Hi. I understand that CLIPSeg
incorporates a frozen openai/clip-vit-base-patch16
model. However I don’t get the same results when I try to extract image features with the CLIP model of CIDAS/clipseg-rd64-refined
or with openai/clip-vit-base-patch16
.
More precisely, if I extract text features with both models:
from transformers import CLIPSegForImageSegmentation, CLIPSegProcessor
from transformers import CLIPProcessor, CLIPModel
from PIL import Image
import torch
import requests
DEVICE = "cuda:0" if torch.cuda.is_available() else "cpu"
model = CLIPModel.from_pretrained("openai/clip-vit-base-patch16").to(DEVICE)

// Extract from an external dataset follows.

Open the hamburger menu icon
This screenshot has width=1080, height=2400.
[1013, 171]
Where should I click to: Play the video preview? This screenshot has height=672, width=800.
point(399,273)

processor = CLIPProcessor.from_pretrained("openai/clip-vit-base-patch16")
model2 = CLIPSegForImageSegmentation.from_pretrained("CIDAS/clipseg-rd64-refined").to(DEVICE)
processor2 = CLIPSegProcessor.from_pretrained("CIDAS/clipseg-rd64-refined")
inputs = processor(text=["test"], return_tensors="pt", padding=True)
result = model.get_text_features(**inputs.to(DEVICE))
inputs = processor2(text=["test"], return_tensors="pt", padding=True)
result2 = model2.clip.get_text_features(**inputs.to(DEVICE))
result-result2
… I get a tensor filled with zeros, as expected.
However if I now try to extract image features,
url = "http://images.cocodataset.org/val2017/000000039769.jpg"
image = Image.open(requests.get(url, stream=True).raw)
inputs = processor(images=[image], return_tensors="pt")
result = model.get_image_features(**inputs.to(DEVICE))
inputs2 = processor2(images=[image], return_tensors="pt")
result2 = model2.clip.get_image_features(**inputs2.to(DEVICE))
result-result2
… I get a tensor with non-zero (and not negligible) values. In fact, inputs
and inputs2
are different. In the documentation, the image processors for CLIPSeg
(ViTImageProcessor
) and CLIP
(CLIPImageProcessor
) don’t seem to be the same and I don’t understand why.
In the code above, if inputs2
is replaced with inputs
at the last line, then result2
and result
are equal (ie. the visual encoders are the same as expected).
Any hint would be much appreciated. Many thanks!